▸ **Task goal**
How many lines in the records below hold the word "will"? Answer with the number alone.

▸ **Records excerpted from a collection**
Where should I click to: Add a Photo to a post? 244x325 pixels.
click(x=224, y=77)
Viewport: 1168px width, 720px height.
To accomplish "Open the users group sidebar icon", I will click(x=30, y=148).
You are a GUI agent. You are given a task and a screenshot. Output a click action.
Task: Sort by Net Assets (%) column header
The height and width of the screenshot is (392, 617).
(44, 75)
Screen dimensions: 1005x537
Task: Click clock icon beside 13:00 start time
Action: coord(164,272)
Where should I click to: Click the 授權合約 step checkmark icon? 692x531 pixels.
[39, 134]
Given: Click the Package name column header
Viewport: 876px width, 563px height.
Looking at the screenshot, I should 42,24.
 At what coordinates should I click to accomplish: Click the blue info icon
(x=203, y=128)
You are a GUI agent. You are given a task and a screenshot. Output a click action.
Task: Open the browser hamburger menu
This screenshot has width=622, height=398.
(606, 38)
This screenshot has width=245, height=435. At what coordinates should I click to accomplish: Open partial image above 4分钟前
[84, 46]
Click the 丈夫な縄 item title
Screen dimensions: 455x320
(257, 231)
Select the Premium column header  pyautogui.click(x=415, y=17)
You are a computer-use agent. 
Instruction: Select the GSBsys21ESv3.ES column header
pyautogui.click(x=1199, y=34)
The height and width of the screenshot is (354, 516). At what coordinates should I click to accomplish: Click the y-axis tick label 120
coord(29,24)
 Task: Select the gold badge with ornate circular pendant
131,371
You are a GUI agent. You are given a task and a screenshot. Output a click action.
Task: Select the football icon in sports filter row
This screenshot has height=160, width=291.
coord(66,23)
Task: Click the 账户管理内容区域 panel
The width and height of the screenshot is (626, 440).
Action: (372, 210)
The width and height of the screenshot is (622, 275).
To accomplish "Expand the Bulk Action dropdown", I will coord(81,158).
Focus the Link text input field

▸ **Response to this exercise**
2